To do:
Across the entries below, count the lines in which the word "computer" occurs. Reply with the count alone.

Dataset entries
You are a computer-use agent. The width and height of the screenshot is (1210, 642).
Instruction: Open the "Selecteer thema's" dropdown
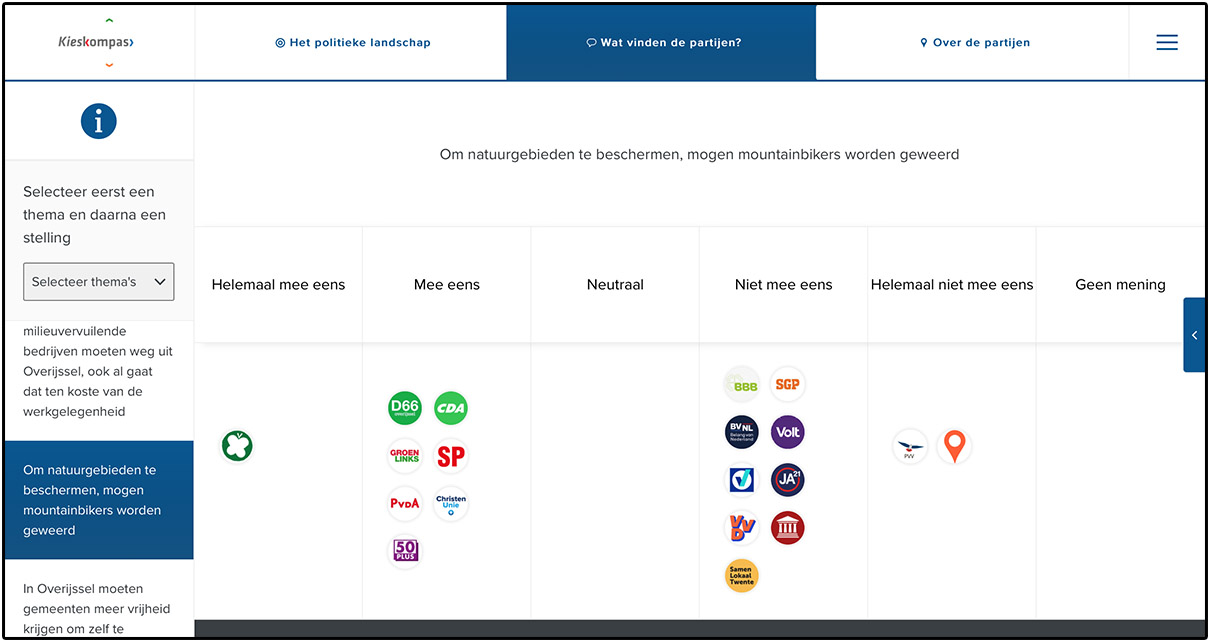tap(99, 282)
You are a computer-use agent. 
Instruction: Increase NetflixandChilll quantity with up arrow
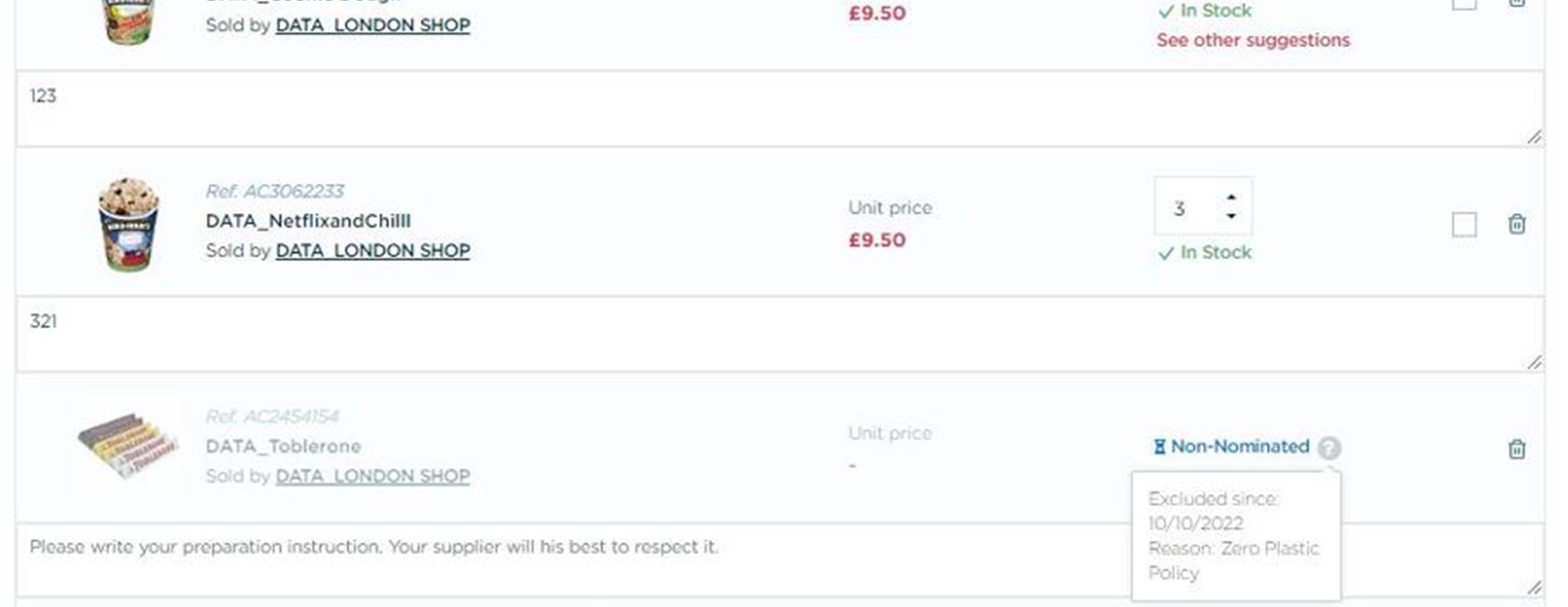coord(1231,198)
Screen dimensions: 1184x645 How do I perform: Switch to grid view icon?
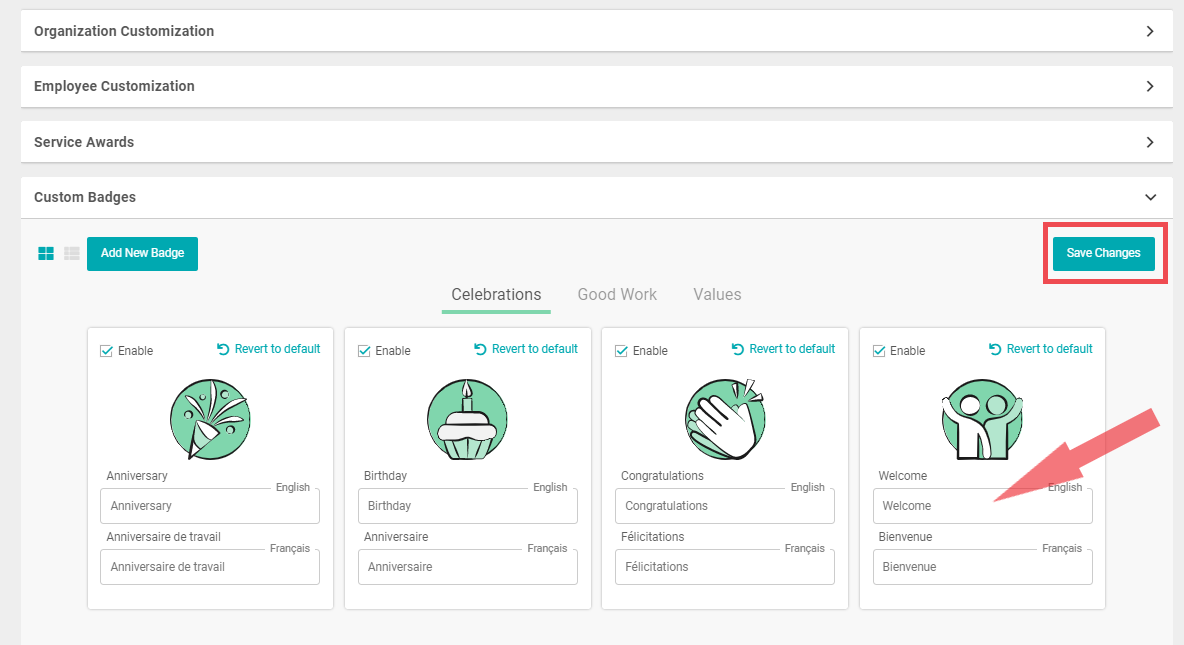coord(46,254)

--

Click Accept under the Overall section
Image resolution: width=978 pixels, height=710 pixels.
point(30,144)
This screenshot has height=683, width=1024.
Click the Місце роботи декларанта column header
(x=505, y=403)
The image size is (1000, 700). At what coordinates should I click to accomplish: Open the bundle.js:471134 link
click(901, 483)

Result:
2